The Mazda2 has dual airbags in front; and the alphabet soup of safety features: Anti-Lock Braking System (ABS), Electronic Brake-force Distribution (EBD) and Emergency Brake Assist (EBA) are standard, to name some.  It has also achieved a five-star NCap Euro safety rating.

A few words about the Miller’s House. The 1870’s Karoo cottage is situated on the farm within the village and it has been beautifully restored. The historic Albert’s mill, which is apparently a national monument is on the property.

After the long drive from Joburg, sitting on the stoep overlooking the peaceful dam (where you can fish for carp, but throw them back), with its rowboat was a welcome respite. You can watch the mountain tortoises grazing on the lawn or if you’re lucky, Bokkie, the tame springbok, may wander up to feed. We were booked in for two nights but due to circumstances beyond our control we could only stay one night. Owner Elise Senekal was most understanding. We have been to Prince Albert a few times, on day trips and for longer stays, and when we go again we’ll take the Miller’s House for sure.

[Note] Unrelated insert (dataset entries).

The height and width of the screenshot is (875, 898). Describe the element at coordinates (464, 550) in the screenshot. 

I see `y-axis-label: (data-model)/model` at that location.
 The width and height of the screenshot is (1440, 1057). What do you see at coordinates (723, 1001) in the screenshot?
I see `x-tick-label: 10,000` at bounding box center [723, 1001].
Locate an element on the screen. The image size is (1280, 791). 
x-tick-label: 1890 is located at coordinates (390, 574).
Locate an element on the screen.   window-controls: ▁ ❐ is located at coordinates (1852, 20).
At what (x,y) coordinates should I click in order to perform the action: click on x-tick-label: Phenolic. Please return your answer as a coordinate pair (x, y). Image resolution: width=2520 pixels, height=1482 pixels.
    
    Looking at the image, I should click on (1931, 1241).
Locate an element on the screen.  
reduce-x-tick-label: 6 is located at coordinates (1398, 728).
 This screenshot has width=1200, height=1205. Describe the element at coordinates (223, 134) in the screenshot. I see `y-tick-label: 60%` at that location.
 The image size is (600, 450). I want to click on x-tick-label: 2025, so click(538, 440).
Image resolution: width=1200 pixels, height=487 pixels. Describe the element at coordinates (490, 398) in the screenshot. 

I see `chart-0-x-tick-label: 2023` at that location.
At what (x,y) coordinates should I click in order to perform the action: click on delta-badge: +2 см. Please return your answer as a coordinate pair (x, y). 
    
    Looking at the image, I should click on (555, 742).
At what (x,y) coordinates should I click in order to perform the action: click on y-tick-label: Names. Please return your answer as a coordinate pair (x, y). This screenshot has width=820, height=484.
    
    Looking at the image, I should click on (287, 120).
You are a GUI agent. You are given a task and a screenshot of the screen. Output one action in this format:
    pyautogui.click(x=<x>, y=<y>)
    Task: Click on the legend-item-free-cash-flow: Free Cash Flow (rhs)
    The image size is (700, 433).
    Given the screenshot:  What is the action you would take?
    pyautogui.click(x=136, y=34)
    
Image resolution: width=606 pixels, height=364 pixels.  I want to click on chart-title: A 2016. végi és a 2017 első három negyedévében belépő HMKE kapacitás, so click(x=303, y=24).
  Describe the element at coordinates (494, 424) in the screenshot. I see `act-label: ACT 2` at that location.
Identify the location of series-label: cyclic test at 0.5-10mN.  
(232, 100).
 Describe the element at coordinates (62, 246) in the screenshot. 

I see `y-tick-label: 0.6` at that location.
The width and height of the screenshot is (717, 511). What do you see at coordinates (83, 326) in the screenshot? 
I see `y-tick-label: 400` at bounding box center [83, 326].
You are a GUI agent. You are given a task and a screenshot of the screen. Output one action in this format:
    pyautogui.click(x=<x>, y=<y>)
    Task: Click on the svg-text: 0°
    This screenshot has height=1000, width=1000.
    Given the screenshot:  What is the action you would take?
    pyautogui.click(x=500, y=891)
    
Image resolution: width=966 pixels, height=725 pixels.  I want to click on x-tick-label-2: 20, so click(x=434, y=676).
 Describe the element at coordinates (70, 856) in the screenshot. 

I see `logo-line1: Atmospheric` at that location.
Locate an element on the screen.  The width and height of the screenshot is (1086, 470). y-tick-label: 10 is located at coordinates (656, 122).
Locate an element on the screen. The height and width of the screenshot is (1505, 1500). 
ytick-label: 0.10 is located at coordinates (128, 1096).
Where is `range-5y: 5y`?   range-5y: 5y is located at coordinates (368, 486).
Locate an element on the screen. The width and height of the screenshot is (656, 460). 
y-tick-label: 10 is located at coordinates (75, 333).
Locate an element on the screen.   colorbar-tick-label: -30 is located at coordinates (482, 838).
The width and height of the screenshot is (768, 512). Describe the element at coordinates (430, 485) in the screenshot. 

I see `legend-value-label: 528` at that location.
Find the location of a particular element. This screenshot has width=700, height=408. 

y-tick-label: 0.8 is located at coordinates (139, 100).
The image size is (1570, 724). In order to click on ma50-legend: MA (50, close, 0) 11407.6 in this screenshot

Summing up: the Mazda CX-2 lacks for nothing, except  more boot space and perhaps the engineers can do something about the hard-to-read dials. For some unknown reason the Mazda brand has always been under-rated in this country. But since its divorce from Ford it has come into its own. The Mazda2 has style, excellent driving dynamics, high specifications and although it is a practical vehicle in all respects, if you are looking for family-sized transport I would look at other cars in the line-up.  However, if I was in the market for a “supermini” as some petrolheads have dubbed it,  the Mazda2 would be my  choice. It delivers on all fronts and it’s  fun to drive.  It has a price tag of R260 000 which includes a 3-year unlimited kilometre factory warranty, 3-year roadside assistance, a 3-year service plan and a 5-year corrosion warranty.